Last weekend I was at the tenth Pentaho Community Meeting (PCM) in Mainz. It is always a meeting with lots of fun, but also lots of interesting talks and discussion. One of the talk during the last PCM was by Caio Moreno de Souza about Auto machine learning (or autoML). Very simple explained: with machine learning, you give the computer data and it creates and validate a model, so you can predict the ‘future’.
His presentation and discussing about it during PCM17 got my brains spinning at large speed. (As you might now my background is a nice combination of statistics (human science), programming, but rather new when it comes to machine learning).
The data versus business gap
At this moment I think autoML in the sense like above model is not going to work. I think we need some information to determine which algorithm(s) (and parameters to feed these algorithms) to use. But I think autoML or maybe we should call it easyML is needed to fill some gap:
On one side, we have the data guys: very good in manipulation data, actually should have a very basic understanding about statistics (at least measurement level), but are often missing or ignoring this background.
On the other side we have the business guys: they have ‘domain information’, they know a lot about the subject, preferably have some understanding of the data, but especially how it is linked to the subject. They also have at most some basic understanding about statistics.

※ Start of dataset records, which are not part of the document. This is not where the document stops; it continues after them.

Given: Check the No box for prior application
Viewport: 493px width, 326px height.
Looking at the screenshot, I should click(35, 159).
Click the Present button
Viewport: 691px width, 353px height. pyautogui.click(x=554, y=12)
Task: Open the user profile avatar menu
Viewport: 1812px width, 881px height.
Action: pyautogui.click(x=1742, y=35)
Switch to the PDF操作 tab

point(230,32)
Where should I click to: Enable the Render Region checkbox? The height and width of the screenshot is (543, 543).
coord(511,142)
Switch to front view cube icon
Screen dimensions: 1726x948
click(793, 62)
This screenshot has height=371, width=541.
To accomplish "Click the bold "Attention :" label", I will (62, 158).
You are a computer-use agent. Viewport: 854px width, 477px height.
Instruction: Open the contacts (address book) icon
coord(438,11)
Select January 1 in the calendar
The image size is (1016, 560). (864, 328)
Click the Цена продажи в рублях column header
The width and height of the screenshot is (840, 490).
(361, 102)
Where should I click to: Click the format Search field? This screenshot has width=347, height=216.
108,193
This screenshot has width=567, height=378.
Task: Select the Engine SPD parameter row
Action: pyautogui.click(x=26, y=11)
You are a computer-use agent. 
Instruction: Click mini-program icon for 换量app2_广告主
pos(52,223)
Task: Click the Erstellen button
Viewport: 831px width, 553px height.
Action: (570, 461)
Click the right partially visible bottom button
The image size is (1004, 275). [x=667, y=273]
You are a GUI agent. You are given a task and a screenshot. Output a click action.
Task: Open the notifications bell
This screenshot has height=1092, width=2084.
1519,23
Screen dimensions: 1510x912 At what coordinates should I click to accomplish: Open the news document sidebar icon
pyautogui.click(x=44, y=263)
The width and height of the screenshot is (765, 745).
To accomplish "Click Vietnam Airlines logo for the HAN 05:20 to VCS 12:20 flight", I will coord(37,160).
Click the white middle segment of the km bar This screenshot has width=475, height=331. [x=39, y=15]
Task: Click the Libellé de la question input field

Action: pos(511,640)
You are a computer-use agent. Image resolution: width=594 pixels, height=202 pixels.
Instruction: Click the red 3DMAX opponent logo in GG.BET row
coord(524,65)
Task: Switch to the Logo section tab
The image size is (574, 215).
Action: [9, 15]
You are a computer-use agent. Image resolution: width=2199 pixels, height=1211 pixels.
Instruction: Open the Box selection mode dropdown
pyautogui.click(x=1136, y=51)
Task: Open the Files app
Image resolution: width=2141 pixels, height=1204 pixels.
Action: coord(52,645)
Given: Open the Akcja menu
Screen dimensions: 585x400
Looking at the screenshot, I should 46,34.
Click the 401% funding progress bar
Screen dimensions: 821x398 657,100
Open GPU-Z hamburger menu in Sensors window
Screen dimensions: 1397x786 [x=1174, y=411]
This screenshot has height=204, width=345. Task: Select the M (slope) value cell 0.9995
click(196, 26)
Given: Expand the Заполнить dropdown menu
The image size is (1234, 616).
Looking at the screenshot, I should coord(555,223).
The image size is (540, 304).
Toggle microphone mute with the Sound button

In between you have the machine learning tools. Even if they are easy to use (like the black box above (hmm autoweka seems to implement this black box)), which is able to select the ‘best’ algorithm), we still have a gap.
The machine learning gap
With a little bit of training/documentation you might be able to let the data guys perform the analysis and to some extend interpret the results. And the business guys should be able to face validate the resulting model. But both of them don’t know which algorithms to choose. You should have some statistical/methodological understanding to choose the proper algorithms. You can not use all algorithms for each problem. Trend analysis needs other algorithms than classification analysis. But maybe more important for some (classification) problems (eg recurrent cancer) you rather not miss recurrence, but if you classify non recurrence as recurrence is not as bad. In this case (eg recurrence of breast cancer): the recall on recurrence event should be high.
The solution
I think it is not desirable/needed to train one of these sides to be able to pick the appropriate algorithms and select the correct parameters. But I think we should be able to create more awareness about the different kinds of machine learning problems and the outcome you wish to optimize, so you can provide information to the black box to create methodological valid and for the business interesting models. But of course the black box should be able to use this information in the model selection. Maybe with Autoweka this is possible, but that I need to investigate
I’m looking forward to help close the machine learning gap and with that the gap between the business guys and the data guys.